Below are excerpts regarding compliance. Note that the JDA is an outlier among state authorities, as indicated in the bolded section below, though even those authorities that are compliant have not necessarily followed the spirit of the law:
General Observations on Public Authority ComplianceSalary issues
By all measures, the Authority Budget Office has been successful in achieving consistent annual reporting by state authorities. For the 2009 reporting period, the rate of compliance by state authorities exceeded 90 percent. Only 5 of 46 covered state authorities failed to file 2009 annual reports with the ABO, while 2 of 46 failed to file 2010 budget reports. The percentage of compliance by local industrial development agencies is similar to that of state authorities. As important, there appears to be a genuine effort being made by the management and staff of these authorities to meet statutory reporting deadlines and to treat those deadlines seriously so as to avoid appearing on a public list of non-compliant authorities.

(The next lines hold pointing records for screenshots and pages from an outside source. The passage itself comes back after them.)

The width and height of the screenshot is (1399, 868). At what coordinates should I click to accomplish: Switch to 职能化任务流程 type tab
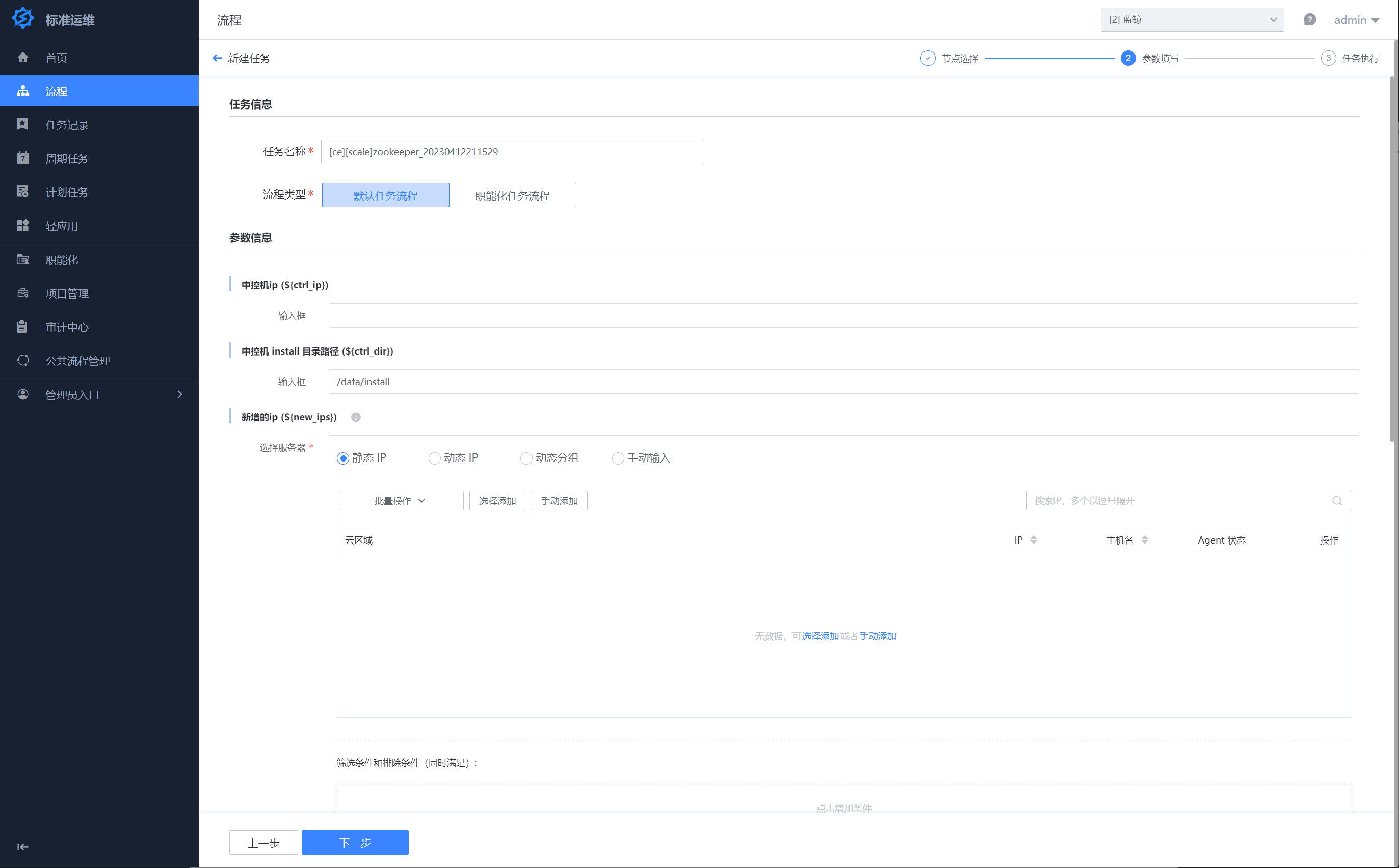coord(512,196)
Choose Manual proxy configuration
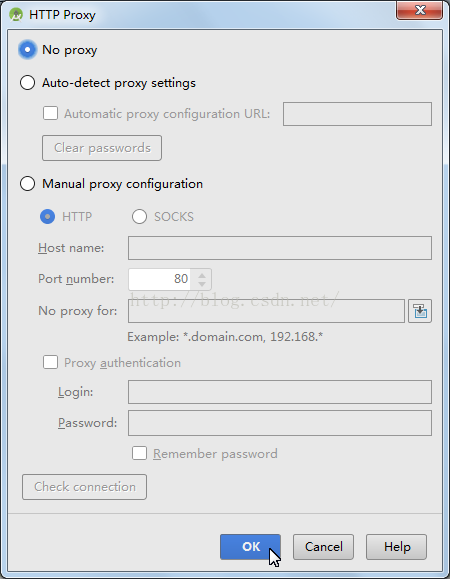 [28, 184]
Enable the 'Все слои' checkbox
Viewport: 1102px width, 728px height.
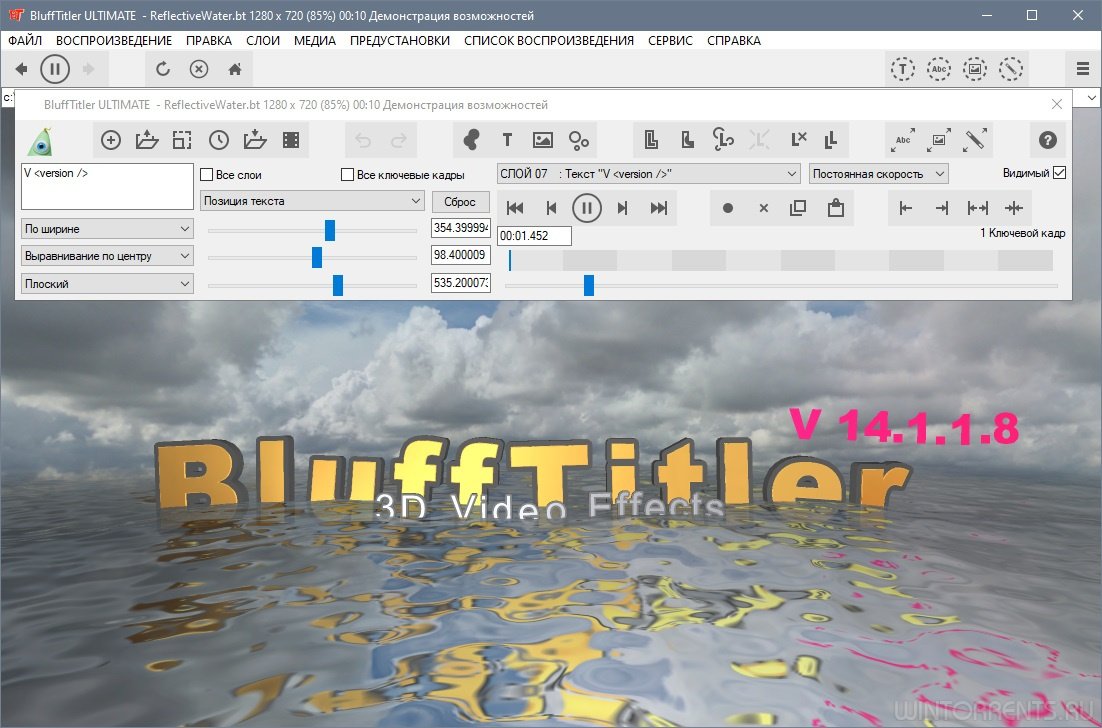pos(208,175)
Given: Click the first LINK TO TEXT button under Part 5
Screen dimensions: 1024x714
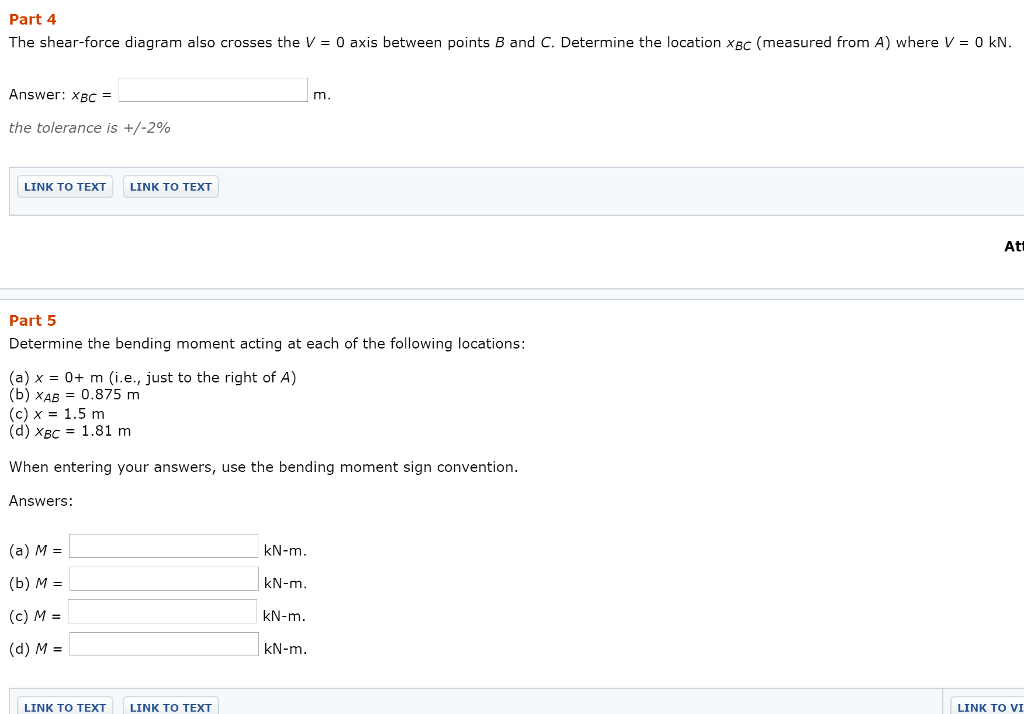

As of March 31, 2010 State public authorities were required to submit a proposed mission statement and performance measures. The intent of this new reporting requirement was to have boards of directors focus increased attention on the actual mission of the authority, especially in light of recently enacted reforms. The board was expected to take the time to discuss, re-think and reach agreement on the authority’s mission and to draft a mission statement that reflects the consensus thinking of the board and the authority’s statutory purpose. The mission statement, as re-adopted by the current board, should be specific enough so as to be able to assess the authority’s performance and to measure its success in achieving its intended purpose.
Only the Erie County Medical Center and the Job Development Authority, out of the 46 state authorities, failed to submit this information to the ABO. While statistically this is a high rate of compliance, it is apparent, after a preliminary review of these mission statements, that many State public authorities did not take advantage of this opportunity to do the due diligence that was expected by the statute and Policy Guidance 10-02. It appears that some boards of directors did not formally re-adopt a mission statement, which is a likely indication that little or no serious discussion on this topic took place. In some cases, the ABO received copies of the authority’s enabling statute, which is not a substitute for a mission statement, or mission statements that were adopted many years ago and may no longer be germane to the core activities of the authority. Other mission statements were overly broad or so unclear and generic as to make them ineffective as a standard by which the performance of the authority could be measured.
Among large agencies, the ESDC (formally the New York State Urban Development Corporation) comes in second behind the Dormitory Authority in terms of percentage of staffers earning more than $100,000, clocking in at 26.5%, or 115 out of 434.
Yes, there are many more people at the MTA earning six figures, but they represent a much smaller percentage with than the ESDC.
(Click on graphic to enlarge.)
One of the best places to earn a high salary is the United Nations Development Corporation, which was created in 1968 "to assist the United Nations community with its office space and other real estate needs." Five of eleven staffers earn more than six figures.